◆ **EXERCISE DIRECTIONS**
Please write out all of the entries exactly as they appear.

Collected data:
+++
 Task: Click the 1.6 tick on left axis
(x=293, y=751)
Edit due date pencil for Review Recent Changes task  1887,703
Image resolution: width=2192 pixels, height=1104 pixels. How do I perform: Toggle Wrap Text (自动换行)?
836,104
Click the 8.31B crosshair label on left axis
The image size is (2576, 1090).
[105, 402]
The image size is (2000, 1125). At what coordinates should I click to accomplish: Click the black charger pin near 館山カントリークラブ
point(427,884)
+++
◆ **EXERCISE RESPONSE**
 Task: Click the 1.6 tick on left axis
(x=293, y=751)
Edit due date pencil for Review Recent Changes task  1887,703
Image resolution: width=2192 pixels, height=1104 pixels. How do I perform: Toggle Wrap Text (自动换行)?
836,104
Click the 8.31B crosshair label on left axis
The image size is (2576, 1090).
[105, 402]
The image size is (2000, 1125). At what coordinates should I click to accomplish: Click the black charger pin near 館山カントリークラブ
point(427,884)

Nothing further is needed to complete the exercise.